The second group, receiving a deferred reward, was the purpose of the experiment.

Tolman: “We stopped giving the award to the second group and it completely lost its motivation, ceasing to pass the labyrinth. But when we returned the award, the cognitive cards reentered the game and the rats “remembered” how to reach the end of the maze. ”

A reasonable question arises: “How can one prove that latent learning takes place?”. For this Tolman blocked the normal route, so that the rats had to look for a new way.

He suggested that they made a mental representation or cognitive map of the labyrinth during the first half of the experiment and demonstrated this knowledge as soon as they were rewarded.

The rats found the shortest path, reached the other end of the labyrinth and received their reward. But for this, they studied the labyrinth even without reinforcement.

Let’s consider an example with a human. Suppose you go home on the same route every day. Remember the names and location of various cafes and shops, even without making conscious attempts. This information may remain unused for many years. But someday, when you need to get to a certain cafe “X” on the street “Y”, you can easily find this place using the information you have acquired over the years. The cognitive map easily comes from the storage of memory and “lays down” on current knowledge.

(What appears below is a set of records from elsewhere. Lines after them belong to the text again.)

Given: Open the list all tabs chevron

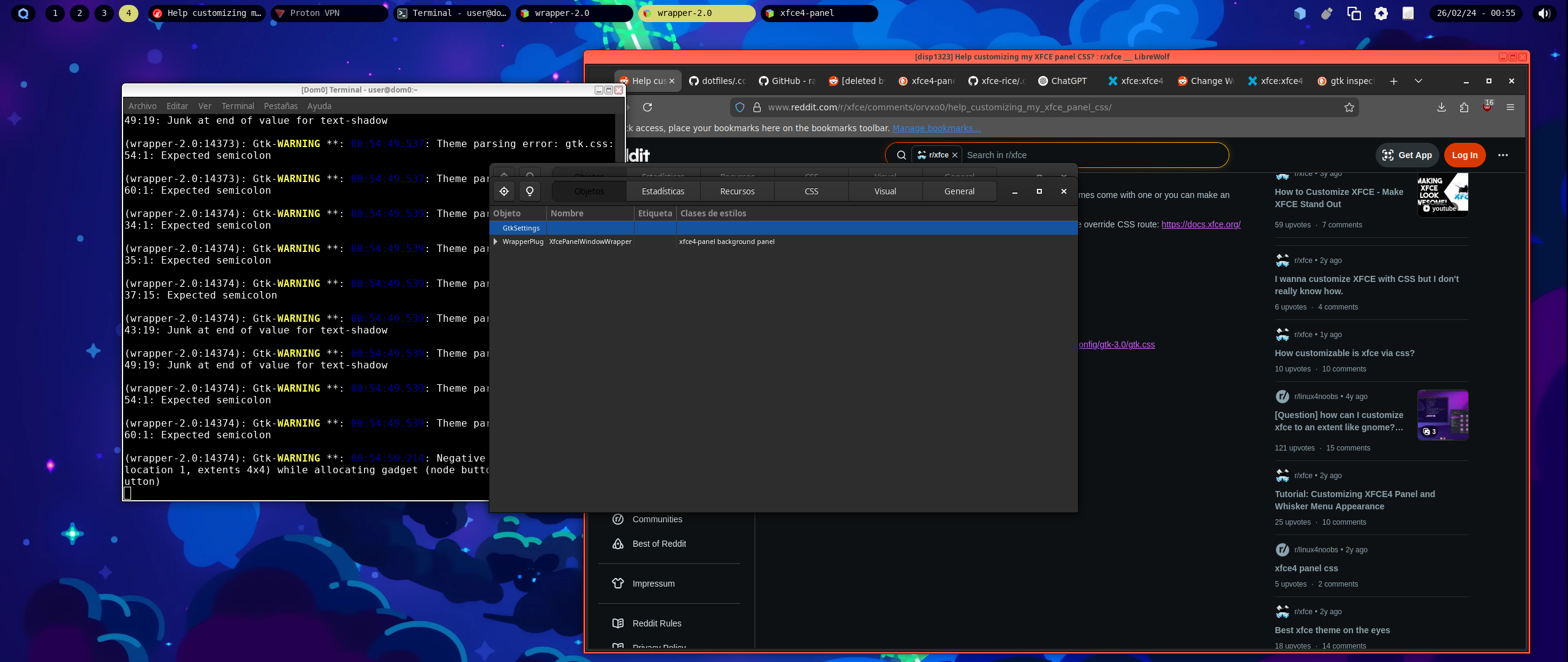Looking at the screenshot, I should click(x=1418, y=81).
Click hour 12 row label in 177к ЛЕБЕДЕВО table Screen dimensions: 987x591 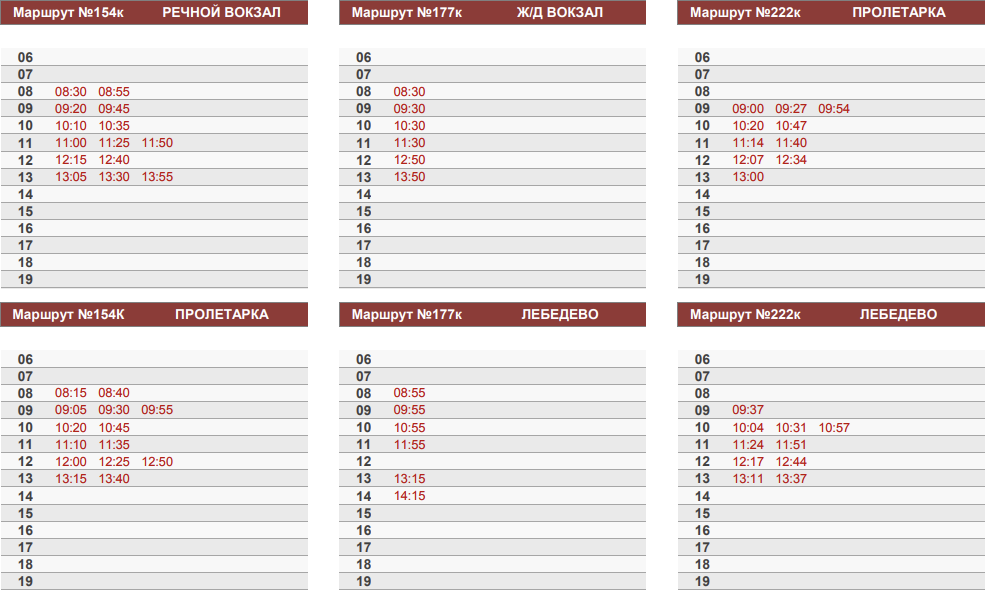(x=364, y=462)
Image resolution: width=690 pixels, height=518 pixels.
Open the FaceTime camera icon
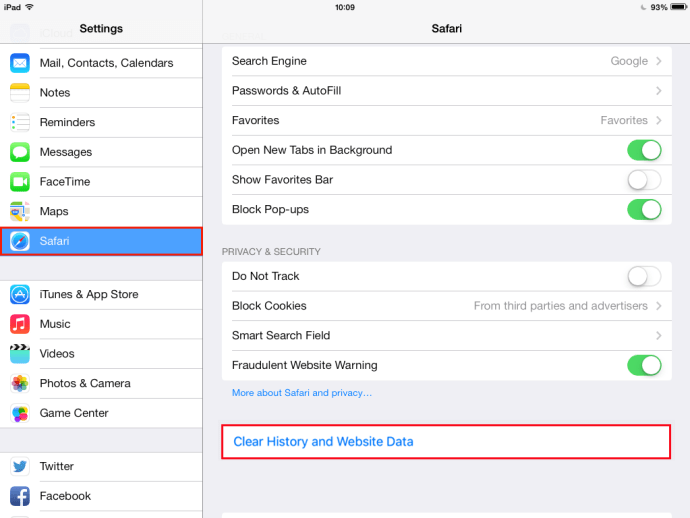tap(20, 182)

The results of the experiment also showed that training can occur without any motivation for rewards, often by accident. What conclusions can we draw from this? Form your environment in such a way as to be trained subconsciously. The brain notices hundreds of signals per second, and attention can focus only on one of them. All this information remains in memory and, perhaps, for a long time.

Another conclusion: stop doing things that will not bring any benefit. Instead, absorb the information you need, even unconsciously. Sooner or later you will show your knowledge to the fullest.